> **About this task**
The answer must consist solely of the lines from the one containing "Image resolution: width=1600" to the end of the entries below, repeated exactly.

[[ Dataset content, beginning ]]

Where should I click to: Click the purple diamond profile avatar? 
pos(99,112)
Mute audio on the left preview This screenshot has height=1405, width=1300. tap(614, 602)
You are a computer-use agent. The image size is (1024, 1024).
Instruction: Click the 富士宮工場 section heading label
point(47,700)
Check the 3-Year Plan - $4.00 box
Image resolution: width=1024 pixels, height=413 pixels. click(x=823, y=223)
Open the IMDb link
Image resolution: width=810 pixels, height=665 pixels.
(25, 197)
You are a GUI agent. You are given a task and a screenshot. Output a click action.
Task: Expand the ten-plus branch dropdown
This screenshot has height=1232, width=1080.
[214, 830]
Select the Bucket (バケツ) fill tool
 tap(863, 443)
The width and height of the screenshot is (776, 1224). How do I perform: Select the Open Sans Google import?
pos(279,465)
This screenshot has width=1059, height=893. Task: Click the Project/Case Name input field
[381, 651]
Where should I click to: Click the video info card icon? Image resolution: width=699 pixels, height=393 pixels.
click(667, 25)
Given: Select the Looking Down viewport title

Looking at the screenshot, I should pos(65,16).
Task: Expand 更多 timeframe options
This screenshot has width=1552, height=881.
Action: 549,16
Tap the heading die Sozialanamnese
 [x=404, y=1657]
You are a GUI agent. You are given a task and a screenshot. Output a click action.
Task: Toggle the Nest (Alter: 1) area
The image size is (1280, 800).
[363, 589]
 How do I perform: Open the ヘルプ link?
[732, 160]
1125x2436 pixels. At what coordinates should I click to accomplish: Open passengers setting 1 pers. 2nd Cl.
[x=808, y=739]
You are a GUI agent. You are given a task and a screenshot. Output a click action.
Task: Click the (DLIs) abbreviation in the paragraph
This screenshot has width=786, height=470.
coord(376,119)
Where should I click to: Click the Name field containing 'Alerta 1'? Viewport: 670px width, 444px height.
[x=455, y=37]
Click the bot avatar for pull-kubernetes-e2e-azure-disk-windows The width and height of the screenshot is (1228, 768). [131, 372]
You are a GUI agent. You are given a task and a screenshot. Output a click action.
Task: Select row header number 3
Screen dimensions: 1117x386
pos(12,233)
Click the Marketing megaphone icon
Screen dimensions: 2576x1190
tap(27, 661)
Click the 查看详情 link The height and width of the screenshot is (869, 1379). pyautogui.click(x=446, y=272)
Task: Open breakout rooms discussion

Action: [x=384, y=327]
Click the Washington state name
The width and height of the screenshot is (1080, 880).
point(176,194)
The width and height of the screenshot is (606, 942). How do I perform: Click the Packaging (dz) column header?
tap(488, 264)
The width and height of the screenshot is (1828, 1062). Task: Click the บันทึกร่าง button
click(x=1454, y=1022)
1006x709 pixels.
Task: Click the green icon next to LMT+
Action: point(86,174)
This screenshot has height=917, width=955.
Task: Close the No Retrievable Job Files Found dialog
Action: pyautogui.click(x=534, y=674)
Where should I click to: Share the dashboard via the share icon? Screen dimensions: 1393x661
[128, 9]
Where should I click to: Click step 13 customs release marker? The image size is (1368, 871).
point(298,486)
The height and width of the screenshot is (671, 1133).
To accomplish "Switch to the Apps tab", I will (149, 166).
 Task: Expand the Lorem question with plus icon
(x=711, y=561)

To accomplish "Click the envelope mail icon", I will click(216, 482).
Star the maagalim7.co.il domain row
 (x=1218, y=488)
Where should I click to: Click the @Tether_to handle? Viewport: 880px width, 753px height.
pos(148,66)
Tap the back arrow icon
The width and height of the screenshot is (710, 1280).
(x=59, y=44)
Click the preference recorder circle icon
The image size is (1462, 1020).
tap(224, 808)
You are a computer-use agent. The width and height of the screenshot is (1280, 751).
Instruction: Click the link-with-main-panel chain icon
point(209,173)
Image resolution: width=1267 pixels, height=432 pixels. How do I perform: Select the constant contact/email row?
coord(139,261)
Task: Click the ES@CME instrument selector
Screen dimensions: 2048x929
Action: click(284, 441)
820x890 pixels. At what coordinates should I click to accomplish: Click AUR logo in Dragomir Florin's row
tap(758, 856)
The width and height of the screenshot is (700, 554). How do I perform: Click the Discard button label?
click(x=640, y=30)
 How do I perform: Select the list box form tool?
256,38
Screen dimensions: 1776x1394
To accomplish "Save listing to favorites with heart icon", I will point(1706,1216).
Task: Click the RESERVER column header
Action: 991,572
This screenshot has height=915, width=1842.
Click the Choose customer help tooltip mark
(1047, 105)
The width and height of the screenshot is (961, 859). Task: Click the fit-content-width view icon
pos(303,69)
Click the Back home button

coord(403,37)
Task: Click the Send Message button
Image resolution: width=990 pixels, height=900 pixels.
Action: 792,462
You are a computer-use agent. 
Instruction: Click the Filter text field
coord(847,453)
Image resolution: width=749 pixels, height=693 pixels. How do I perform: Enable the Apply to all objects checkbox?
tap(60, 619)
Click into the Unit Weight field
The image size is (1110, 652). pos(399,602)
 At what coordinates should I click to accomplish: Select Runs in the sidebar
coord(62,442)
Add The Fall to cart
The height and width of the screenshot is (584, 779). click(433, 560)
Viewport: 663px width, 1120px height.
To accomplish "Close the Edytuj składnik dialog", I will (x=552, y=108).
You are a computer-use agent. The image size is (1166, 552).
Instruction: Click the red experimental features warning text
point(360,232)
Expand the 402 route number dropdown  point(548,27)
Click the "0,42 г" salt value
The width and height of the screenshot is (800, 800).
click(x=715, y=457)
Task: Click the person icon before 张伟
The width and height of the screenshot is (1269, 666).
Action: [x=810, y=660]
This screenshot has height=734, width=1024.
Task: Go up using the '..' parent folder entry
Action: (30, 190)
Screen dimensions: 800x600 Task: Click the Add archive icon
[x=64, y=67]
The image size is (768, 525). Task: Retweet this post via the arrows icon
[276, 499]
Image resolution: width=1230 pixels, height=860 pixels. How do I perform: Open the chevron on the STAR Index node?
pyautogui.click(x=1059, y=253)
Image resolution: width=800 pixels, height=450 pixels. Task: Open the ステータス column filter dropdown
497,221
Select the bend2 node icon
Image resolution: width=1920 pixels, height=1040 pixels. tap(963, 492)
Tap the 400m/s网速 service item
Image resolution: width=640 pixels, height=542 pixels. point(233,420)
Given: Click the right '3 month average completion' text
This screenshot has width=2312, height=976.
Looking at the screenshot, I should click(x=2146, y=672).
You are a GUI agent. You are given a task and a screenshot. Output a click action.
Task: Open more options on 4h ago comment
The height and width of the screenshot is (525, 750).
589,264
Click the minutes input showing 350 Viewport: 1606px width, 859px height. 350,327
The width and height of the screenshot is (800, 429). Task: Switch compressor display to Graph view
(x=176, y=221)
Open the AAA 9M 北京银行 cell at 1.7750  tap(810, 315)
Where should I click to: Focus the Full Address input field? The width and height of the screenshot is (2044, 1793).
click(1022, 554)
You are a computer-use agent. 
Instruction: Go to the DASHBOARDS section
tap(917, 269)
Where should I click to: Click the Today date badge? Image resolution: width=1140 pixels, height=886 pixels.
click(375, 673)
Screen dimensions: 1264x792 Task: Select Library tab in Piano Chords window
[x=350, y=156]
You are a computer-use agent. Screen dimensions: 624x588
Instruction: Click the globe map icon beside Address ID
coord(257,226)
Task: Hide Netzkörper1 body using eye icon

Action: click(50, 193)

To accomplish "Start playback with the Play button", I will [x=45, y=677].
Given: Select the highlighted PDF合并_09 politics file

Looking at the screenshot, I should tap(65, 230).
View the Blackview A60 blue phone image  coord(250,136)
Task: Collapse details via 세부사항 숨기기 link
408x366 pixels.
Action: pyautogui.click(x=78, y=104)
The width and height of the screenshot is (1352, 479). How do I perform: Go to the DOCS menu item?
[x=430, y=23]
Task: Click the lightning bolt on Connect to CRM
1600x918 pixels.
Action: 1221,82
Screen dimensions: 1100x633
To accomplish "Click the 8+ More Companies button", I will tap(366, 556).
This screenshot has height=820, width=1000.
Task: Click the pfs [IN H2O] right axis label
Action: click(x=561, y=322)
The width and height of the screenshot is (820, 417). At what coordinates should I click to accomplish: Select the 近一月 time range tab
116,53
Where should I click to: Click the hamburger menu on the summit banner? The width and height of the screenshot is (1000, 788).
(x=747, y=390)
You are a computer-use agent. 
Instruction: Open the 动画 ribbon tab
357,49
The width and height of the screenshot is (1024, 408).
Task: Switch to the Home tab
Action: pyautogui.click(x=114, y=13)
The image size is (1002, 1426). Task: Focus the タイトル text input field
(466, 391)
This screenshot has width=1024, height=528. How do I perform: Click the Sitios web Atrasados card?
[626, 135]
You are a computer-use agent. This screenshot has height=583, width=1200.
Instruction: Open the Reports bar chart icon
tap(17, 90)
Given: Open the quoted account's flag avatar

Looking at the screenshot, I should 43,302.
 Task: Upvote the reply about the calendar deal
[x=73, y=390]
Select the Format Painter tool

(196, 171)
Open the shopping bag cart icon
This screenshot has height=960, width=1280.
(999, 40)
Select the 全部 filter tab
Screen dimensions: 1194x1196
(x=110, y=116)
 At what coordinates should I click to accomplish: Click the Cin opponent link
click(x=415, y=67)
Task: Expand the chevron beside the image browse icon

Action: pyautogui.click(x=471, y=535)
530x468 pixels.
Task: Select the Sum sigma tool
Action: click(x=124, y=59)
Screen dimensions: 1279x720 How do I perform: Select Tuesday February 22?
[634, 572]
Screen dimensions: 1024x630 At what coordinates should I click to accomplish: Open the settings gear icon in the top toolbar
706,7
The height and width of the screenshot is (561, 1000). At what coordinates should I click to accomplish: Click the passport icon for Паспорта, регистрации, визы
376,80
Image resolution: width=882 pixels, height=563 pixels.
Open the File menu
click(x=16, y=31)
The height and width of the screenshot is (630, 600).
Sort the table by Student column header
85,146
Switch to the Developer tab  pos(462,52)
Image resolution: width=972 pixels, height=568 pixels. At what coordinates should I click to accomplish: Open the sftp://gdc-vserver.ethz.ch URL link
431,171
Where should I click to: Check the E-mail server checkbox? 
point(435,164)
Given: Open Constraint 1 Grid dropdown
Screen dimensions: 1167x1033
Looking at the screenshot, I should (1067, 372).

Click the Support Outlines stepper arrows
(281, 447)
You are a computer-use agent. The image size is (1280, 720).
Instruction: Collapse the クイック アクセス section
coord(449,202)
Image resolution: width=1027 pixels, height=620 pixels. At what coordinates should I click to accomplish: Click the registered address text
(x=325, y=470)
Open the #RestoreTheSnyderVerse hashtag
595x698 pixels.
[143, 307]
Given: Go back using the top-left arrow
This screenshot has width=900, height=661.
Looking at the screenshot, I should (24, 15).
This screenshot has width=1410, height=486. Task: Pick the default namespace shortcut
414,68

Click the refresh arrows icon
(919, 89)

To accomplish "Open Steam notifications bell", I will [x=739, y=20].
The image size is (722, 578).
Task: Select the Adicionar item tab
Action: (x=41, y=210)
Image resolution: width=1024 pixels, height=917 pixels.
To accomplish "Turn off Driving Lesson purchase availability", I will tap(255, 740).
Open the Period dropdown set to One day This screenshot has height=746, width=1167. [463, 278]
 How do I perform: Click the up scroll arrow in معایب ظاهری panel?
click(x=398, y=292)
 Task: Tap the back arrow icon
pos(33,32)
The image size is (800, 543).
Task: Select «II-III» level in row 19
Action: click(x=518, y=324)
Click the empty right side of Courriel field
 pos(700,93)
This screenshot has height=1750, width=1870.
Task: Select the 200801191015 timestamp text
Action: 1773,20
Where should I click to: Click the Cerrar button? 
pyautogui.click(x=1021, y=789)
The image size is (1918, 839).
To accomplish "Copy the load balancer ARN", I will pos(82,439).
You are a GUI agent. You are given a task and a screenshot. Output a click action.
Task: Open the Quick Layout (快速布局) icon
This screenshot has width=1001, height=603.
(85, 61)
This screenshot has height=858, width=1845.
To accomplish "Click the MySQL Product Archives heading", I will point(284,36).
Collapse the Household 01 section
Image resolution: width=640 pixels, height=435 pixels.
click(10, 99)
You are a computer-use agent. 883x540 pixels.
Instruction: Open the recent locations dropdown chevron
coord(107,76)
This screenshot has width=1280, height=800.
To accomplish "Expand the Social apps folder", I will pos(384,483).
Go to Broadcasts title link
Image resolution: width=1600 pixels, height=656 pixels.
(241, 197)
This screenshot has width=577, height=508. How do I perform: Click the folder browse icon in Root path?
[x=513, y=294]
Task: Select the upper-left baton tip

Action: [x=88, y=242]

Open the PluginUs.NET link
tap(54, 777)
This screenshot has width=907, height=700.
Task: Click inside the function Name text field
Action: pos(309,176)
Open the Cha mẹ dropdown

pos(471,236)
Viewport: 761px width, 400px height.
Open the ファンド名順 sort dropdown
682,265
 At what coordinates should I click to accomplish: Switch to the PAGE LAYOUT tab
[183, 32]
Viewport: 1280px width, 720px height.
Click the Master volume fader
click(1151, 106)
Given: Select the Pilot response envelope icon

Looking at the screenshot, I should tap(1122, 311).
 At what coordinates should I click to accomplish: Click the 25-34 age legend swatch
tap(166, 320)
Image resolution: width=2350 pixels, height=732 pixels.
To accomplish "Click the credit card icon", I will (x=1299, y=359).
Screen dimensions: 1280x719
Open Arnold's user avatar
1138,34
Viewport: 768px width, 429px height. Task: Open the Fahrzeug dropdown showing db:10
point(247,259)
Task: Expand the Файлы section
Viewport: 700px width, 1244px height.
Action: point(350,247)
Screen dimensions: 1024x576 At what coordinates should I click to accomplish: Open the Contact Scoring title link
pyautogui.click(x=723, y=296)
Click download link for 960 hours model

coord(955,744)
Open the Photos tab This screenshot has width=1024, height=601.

[[ Dataset content, end ]]

> **Solution**
Image resolution: width=1600 pixels, height=656 pixels.
(241, 197)
This screenshot has width=577, height=508. How do I perform: Click the folder browse icon in Root path?
[x=513, y=294]
Task: Select the upper-left baton tip

Action: [x=88, y=242]

Open the PluginUs.NET link
tap(54, 777)
This screenshot has width=907, height=700.
Task: Click inside the function Name text field
Action: pos(309,176)
Open the Cha mẹ dropdown

pos(471,236)
Viewport: 761px width, 400px height.
Open the ファンド名順 sort dropdown
682,265
 At what coordinates should I click to accomplish: Switch to the PAGE LAYOUT tab
[183, 32]
Viewport: 1280px width, 720px height.
Click the Master volume fader
click(1151, 106)
Given: Select the Pilot response envelope icon

Looking at the screenshot, I should tap(1122, 311).
 At what coordinates should I click to accomplish: Click the 25-34 age legend swatch
tap(166, 320)
Image resolution: width=2350 pixels, height=732 pixels.
To accomplish "Click the credit card icon", I will (x=1299, y=359).
Screen dimensions: 1280x719
Open Arnold's user avatar
1138,34
Viewport: 768px width, 429px height. Task: Open the Fahrzeug dropdown showing db:10
point(247,259)
Task: Expand the Файлы section
Viewport: 700px width, 1244px height.
Action: point(350,247)
Screen dimensions: 1024x576 At what coordinates should I click to accomplish: Open the Contact Scoring title link
pyautogui.click(x=723, y=296)
Click download link for 960 hours model

coord(955,744)
Open the Photos tab This screenshot has width=1024, height=601.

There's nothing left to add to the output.